会場には、僕含めてメインのスタッフが何名かいるんですが、そこで我々がなにやってるかと言うと、だいだい、お掃除です。
ものをつくると、散らかるんですよ。



[糸井]
ははは、なるほど!

[日比野]
現場が散らかると、参加者がどこでなにやっていいか、わかんなくなるんです。
だから、まずは掃除する。
僕らは掃除をしながら、
「あのへん、青系が欲しくなってこない?」
という気分になると、なんとなく、みんなのまわりに青色系を置いとくわけです。
あとは、
「いい感じになってきたけど、 こっちは人手が少ないなぁ。
 あっちの人の流れが多くなってきたから、 こっちから来た人を中に入れよう」
とか、交通整理という名の掃除の‥‥というか、罠を。

[糸井]
わかるわかる。

[日比野]
手の届くところに道具があると、みなさん、そういうふうに動くんです。
糊があると貼るんだな、ハサミが来たから切るのかな、というふうに。

[糸井]
のんびりした神様みたいな役だね。



[日比野]
ははは。
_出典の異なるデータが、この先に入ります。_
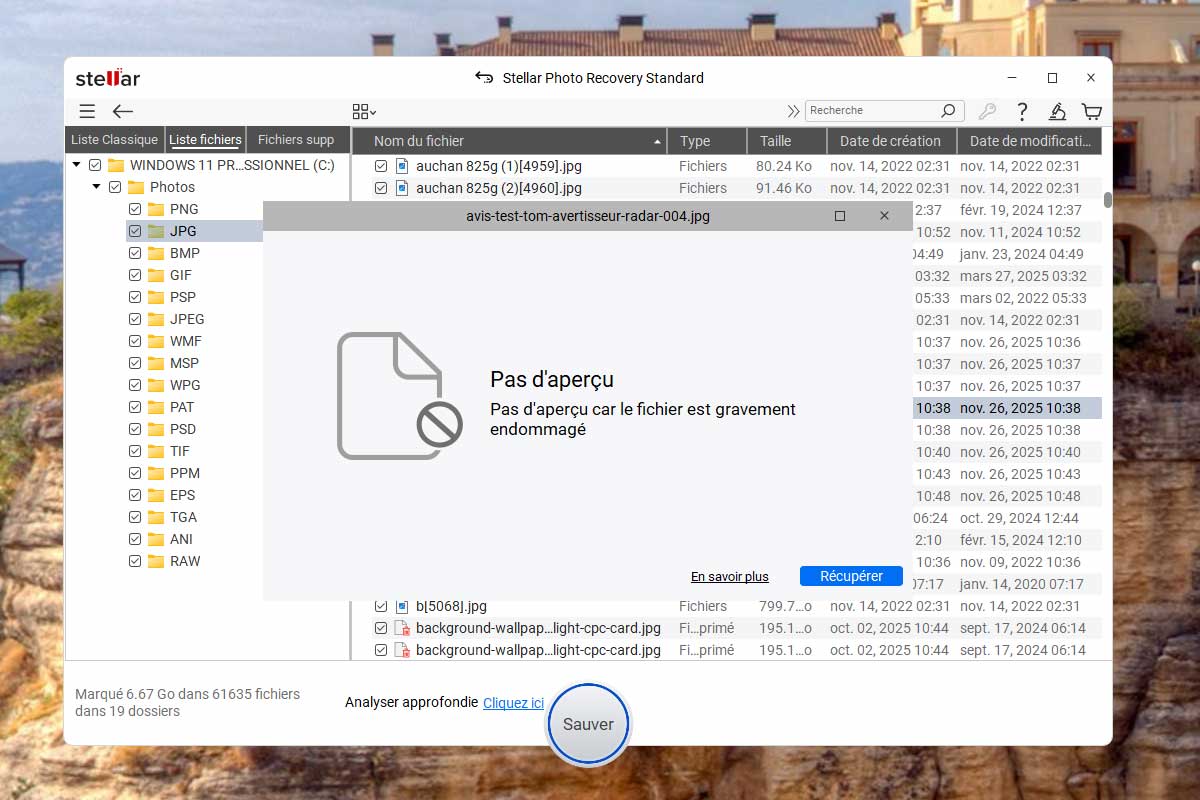This screenshot has width=1200, height=800.
Task: Switch to Fichiers supp tab
Action: [x=296, y=140]

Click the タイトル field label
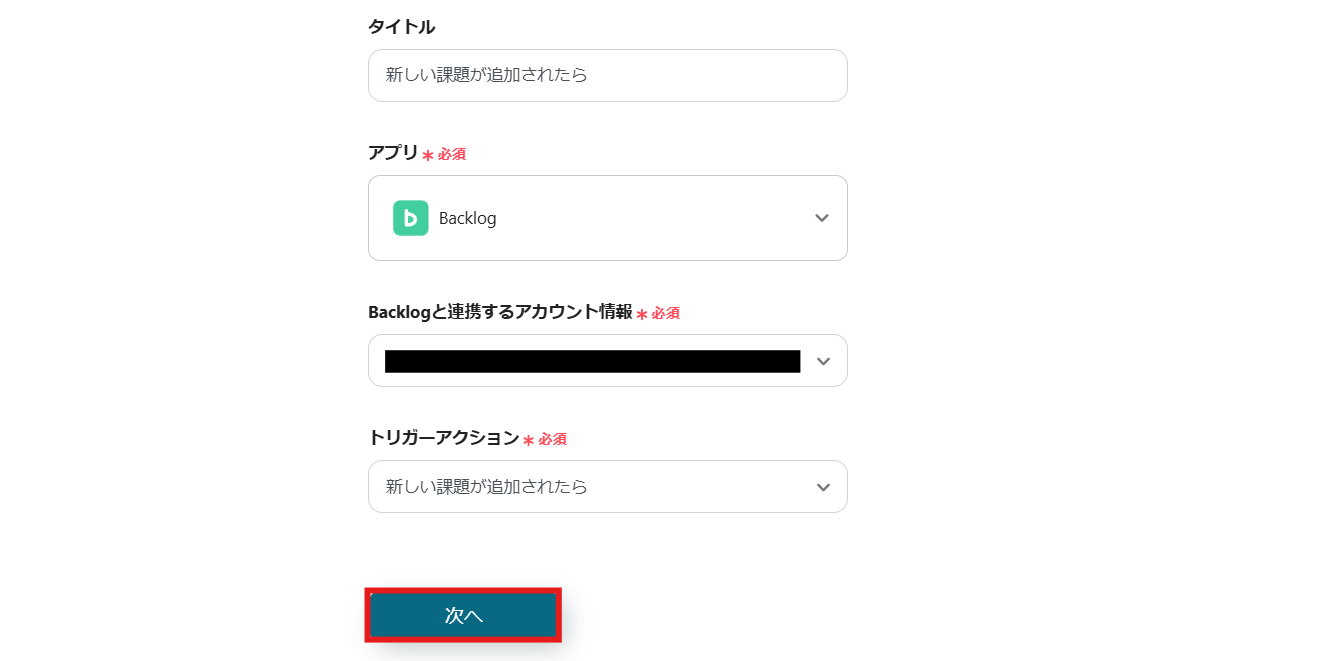point(401,27)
で、人に言われるんですけど、ワークショップでできあがったものは、ひと目で、僕の作品なんです。
みんながつくったはずなのに。

[糸井]
ああ、なるほどね。

[日比野]
僕ひとりじゃ、そんなものはつくれない。
つくる時間も根気もない。
けれども、のべ100人の人たちが来るとすんごいものができるわけですよ。

[糸井]
日比野くん自身はそこに
「オレにはできないな」
というものを探すのも、うれしいわけでしょ?

[日比野]
そう。
「みんな2センチくらいで切ってね!」
と言って切ってもらっても、
「お前の2センチそんなかよ」
って言いたくなるような子どもが。

[糸井]
はははははは。

[日比野]
「ええ!?」って、びっくり。
みんなに四角く紙切ってもらってもオレはこんなふうに切らないけどなぁ、というのがあったりして。

[糸井]
それはすごい、喜びなんだよねぇ。
掃除って言葉、ぴったりだな。
僕はもともと、フリーで生きてきたから、会社にいる人は多くて3人か4人だったの。
いま、「ほぼ日」は40人います。
40人いるなかで、オレは結局、掃除してる。
掃除と、あとは、邪魔だね。

[日比野]
邪魔(笑)。

[糸井]
みんなで、固まって会議してるところに、後ろから、指で浣腸を打ち込みにいくみたいなことです。

[日比野]
みんな「あいてててて」と。

[糸井]
それで、不意に出てきたものを目ざめさせるんです。
昔のクリエイターだったら、もっとワンマンだったでしょう。

[日比野]
ええ、全コントロールして。

[糸井]
でも、それはもうない。
憎らしさも残しとかないといけないからね、というくらいのところで、社長はやっていくとおもしろいと思う。

[日比野]
そうですね。

[糸井]
そのおもしろさは、とっくにみんなが知ってたことだよね。
夜中にふと、社員全部が、オレより偉く見えることだってあります。

[日比野]
うんうん。

[糸井]
「このやろう!」って気持ちもあります。
だけど、赤ん坊やら犬猫だって、オレよりかっこいいな、とか思いますからね。
オレが一所懸命汗水垂らしてやってきた余計なことっていうのが、全部邪魔だったっていう気さえします。

[日比野]
はははは。



[糸井]
それに気づいてから、オレはまたおもしろくなったねぇ。
飯食うためのいろな仕掛けは、ベテランの職人がつくんなきゃなんないこともいっぱいあるけどね。
でも、日比野くんはそこにわざと石を置いたりする仕事もできる。
それがアートワークだとも言えるんだと思う。